Assigned task — The finished copy should hold every entry exactly as given, and no pictures.

Information supplied —

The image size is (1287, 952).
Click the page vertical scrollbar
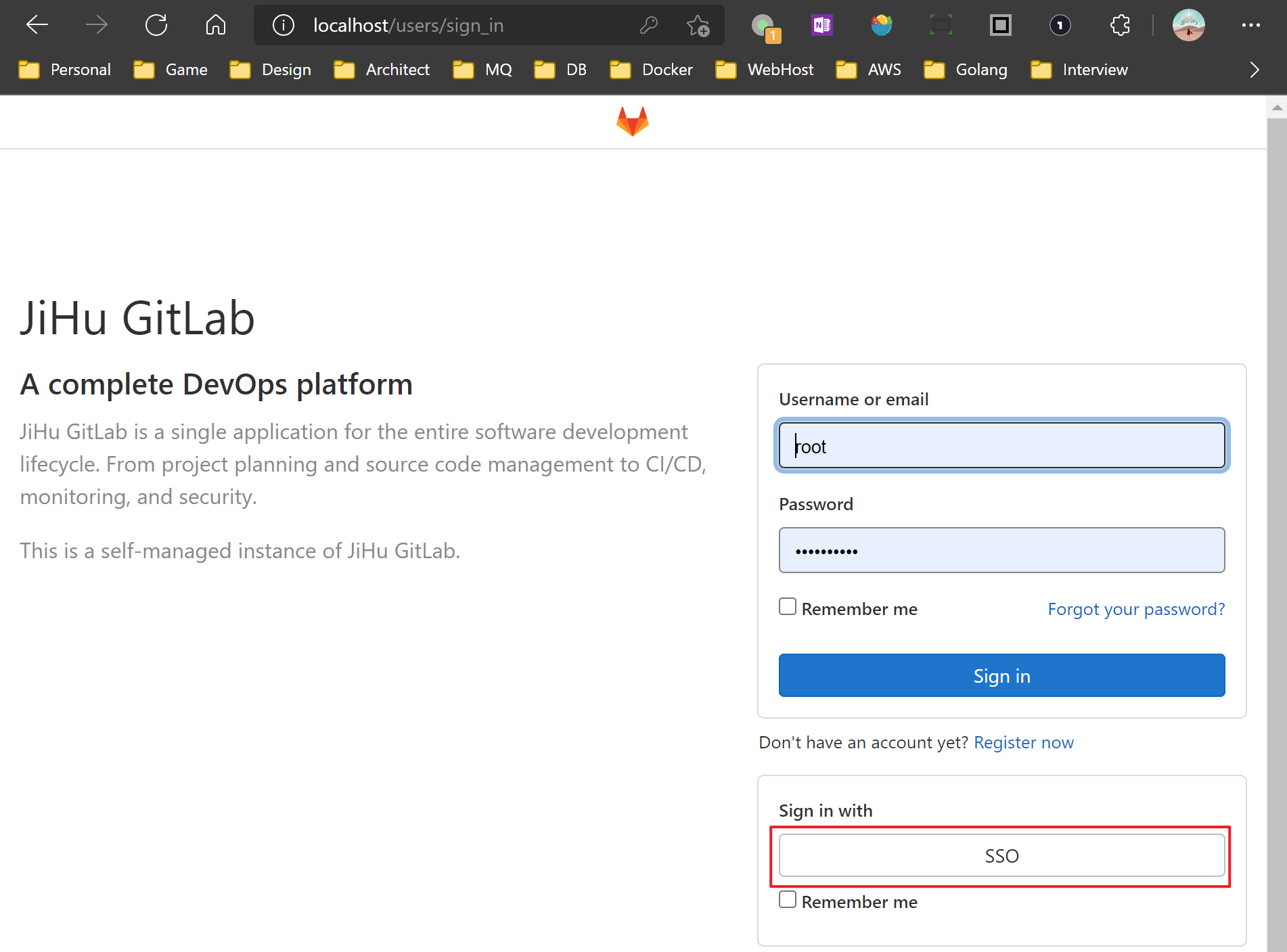(x=1276, y=474)
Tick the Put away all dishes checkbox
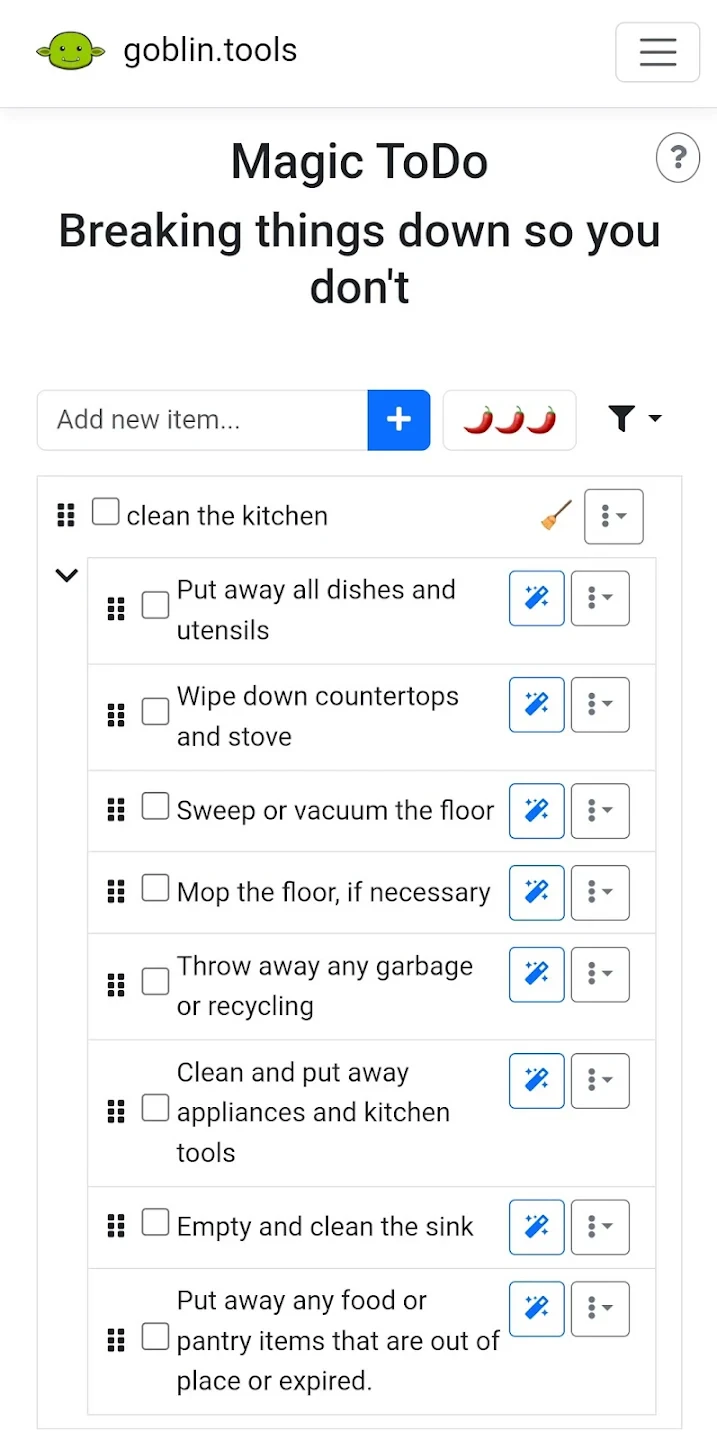The height and width of the screenshot is (1440, 717). (x=155, y=605)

Exercise result —
The image size is (1287, 952).
Click the page vertical scrollbar
(x=1276, y=474)
Tick the Put away all dishes checkbox
The height and width of the screenshot is (1440, 717). (x=155, y=605)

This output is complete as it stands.